In order to undertake their tissue renewing task, stem cells must undergo cell divisions and produce daughter cells that differentiate to the functional cells of the given tissue, and daughter cells that remain as self-renewing stem cells ensuring future tissue renewal. Some stem cells divide asymmetrically to produce these two daughter cells in on division. However, what cellular material is asymmetrically apportioned in such divisions has not been systematically studied, and focus has been on quantitatively asymmetric inheritance of transcription factors. However, we discovered that mitochondria - the organelles central to the cellular metabolism - are segregated qualitatively and age-selectively between daughter cells in asymmetric cell divisions. In this project we study 1) how stem cells recognize the age of their organelles and segregate them age-selectively, 2) what other compartments besides mitochondria are age-selectively segregated, and 3) is age-selective inheritance of organelles lost during aging and can it be promoted to counter aging induced loss of stem cells.

We have validated that certain stem cells indeed segregate mitochondria age-selectively. More importantly, by using novel techniques developed by this project, we have elucidated how old and young mitochondria differ. This has opened new avenues for us to study the mechanisms of physical segregation, but has also provided unexpected insights on the reasons why stem cells segregate their mitochondria asymmetrically.
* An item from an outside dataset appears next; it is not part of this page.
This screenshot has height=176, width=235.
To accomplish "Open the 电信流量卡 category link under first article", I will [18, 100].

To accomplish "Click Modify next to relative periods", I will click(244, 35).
We have identified major differences between old and young mitochondria, and how their selective inheritance biases the new daughter cells immediately after cell division.
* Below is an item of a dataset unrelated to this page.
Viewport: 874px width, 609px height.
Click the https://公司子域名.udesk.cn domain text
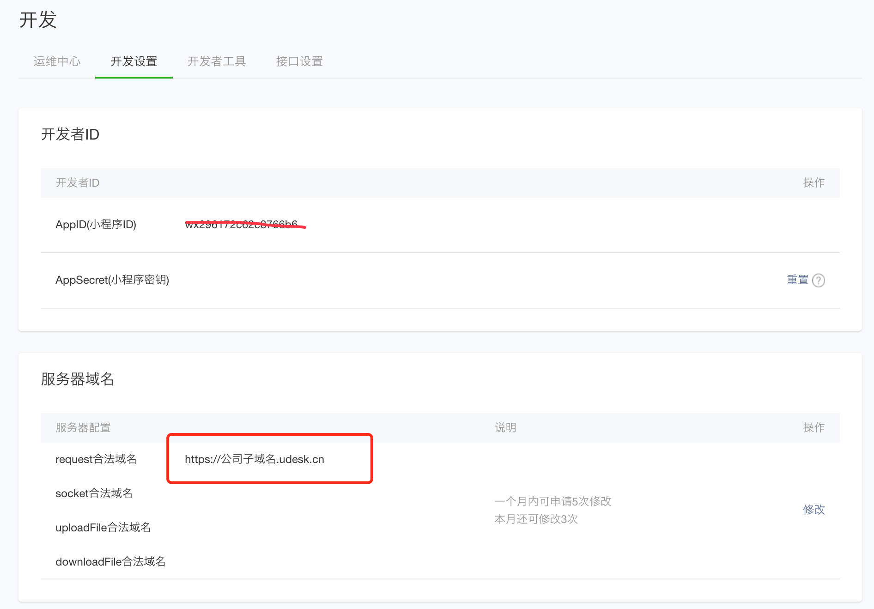tap(255, 459)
Second, by studying other cellular components, we have discovered that age-selective inheritance is not restricted to mitochondria. Interestingly, while stem cells inherit young mitochondria, they selectively enrich old subpopulation of some other organelles. We are currently analyzing how this opposing age-selective enrichment of various sub-cellular components impacts stem cell function.
Finally, we have generated mouse models that will allow us to address which tissue stem cells segregate organelles age-selective, and whether this novel phenomenon is altered during normal aging and various regenerative programs.

This project started on the basis of an unpublished finding and phenomenon (now published: Katajisto et al., Science 2015). We have now developed novel methods allowing, for the first time, age-selective analysis of subcellular compartments such as organelles in living tissues. Beyond the goals of this project, our approaches revealed an unexpected way cellular fate is determined after division. This fate determination is central to tissue renewal maintaining our tissues throughout life, and by the tools discovered in this project, we aim to develop strategies to promote tissue repair and recovery in the elderly.